英の放電日記

将棋、スポーツ、テレビ等、日々感じること。発信というより放電に近い戯言。

『将棋世界』6月号②

2009-07-10 21:25:48 | 将棋
★王将戦第7局「中座飛車で飾った有終の美」 観戦記 小暮克洋氏
 この将棋については、私も3月27日に『王将戦第七局』を書いています。

 この将棋、最終局という大一番にもかかわらず、後手ながら中座飛車を駆使し、終始積極的に局面をリードしていたように感じた。
 相当難解な変化が相当多数あったけれども、羽生名人はきっちり読み切っていたよう思えた。最近見られる、終盤の足取りの乱れは全くなく、羽生名人の会心譜と言える。

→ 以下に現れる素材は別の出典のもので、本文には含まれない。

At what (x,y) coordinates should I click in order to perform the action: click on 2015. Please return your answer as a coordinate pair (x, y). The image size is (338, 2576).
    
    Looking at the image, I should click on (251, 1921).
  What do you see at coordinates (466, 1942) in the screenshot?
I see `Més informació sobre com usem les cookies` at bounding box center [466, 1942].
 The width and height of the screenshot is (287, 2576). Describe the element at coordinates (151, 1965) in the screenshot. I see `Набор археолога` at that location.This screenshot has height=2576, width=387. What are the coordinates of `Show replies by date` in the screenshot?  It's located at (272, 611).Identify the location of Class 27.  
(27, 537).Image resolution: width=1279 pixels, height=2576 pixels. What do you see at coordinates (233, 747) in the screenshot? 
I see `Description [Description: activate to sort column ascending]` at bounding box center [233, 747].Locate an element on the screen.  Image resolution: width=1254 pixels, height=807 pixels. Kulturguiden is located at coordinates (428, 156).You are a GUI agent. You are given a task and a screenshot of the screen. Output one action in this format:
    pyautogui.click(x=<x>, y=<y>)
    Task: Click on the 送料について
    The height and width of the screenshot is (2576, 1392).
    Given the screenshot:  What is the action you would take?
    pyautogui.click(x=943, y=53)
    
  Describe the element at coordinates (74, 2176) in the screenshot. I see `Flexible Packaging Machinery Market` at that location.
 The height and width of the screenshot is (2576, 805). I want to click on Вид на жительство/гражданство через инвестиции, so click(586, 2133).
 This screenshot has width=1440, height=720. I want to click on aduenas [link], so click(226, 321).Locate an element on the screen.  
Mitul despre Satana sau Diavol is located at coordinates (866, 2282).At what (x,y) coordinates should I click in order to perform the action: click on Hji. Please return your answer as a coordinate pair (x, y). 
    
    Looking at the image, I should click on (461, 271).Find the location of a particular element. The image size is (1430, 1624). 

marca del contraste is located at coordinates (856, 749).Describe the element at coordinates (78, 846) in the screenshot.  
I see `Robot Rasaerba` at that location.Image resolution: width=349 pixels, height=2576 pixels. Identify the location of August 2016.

 小暮氏の観戦記は、これでもかというほど詳細な変化まで記されている。時には(しょっちゅうかも)、棋力がついていけず、読むのに難儀することもあるが、将棋の真相を知ることができるので、非常にありがたい。
 ずっと優勢でそれを維持して勝ちきったと思っていたが、実際は逆転勝ちだったということもある。その際、やはり真実を知っておきたい。将棋の面白さ、あるいは勝負の機微や心理なども大きな観戦記の要素であるが、やはり、将棋の真相も観戦記の必須要素であると思う。
 疑問手や悪手の指摘もないまま、形勢が入れ替わっている観戦記を時々見かけるが、すごくフラストレーションを感じてしまう。

 今回の観戦記は、「2週間後の深浦の述懐」を織り交ぜてある。対局者にしか分からない将棋の感触が分かり、より将棋の真相に近づけたような気がする。
 「▲3五角が敗着」が局後の結論だったが、深浦の述懐によると
「本譜▲3五角で▲7三馬も、やはり足りませんね。……〈略〉……2日目もずっと難しいと思いながら指していましたが、大局観が悪かったようです。本局の敗着は、封じ手の▲4六角に行き着く気がします」
 と述べている。


 さて、女流棋士誕生35周年記念パーティの夜、小暮氏とyutanpo氏と語り合ったが、この将棋についても話題に上った。

 その時、(観戦記でも私の疑問に呼応する解説をしてくれていたような気がするが)、観戦記で語られていない羽生名人の恐るべき読み筋を披露してくれた。

 実は、詳細は覚えていない。
 確か、ある変化で、羽生陣の2枚の金(第4図参照)をボロボロ取らせる手順がを食らうが、これは許容範囲、と言うか、この変化の場合、5四の桂をはずされないことが肝心で、言わば「二枚の金はわざと取らせる」と言うのだ。



 玉が追われながら守備の金を2枚とられる変化など成立するわけない。吟味するより初めから読みの対象から外してしまう。

 確か、こんな感じだったと思う。
 とにかく、驚嘆すべき羽生名人のすごさと将棋の面白さである。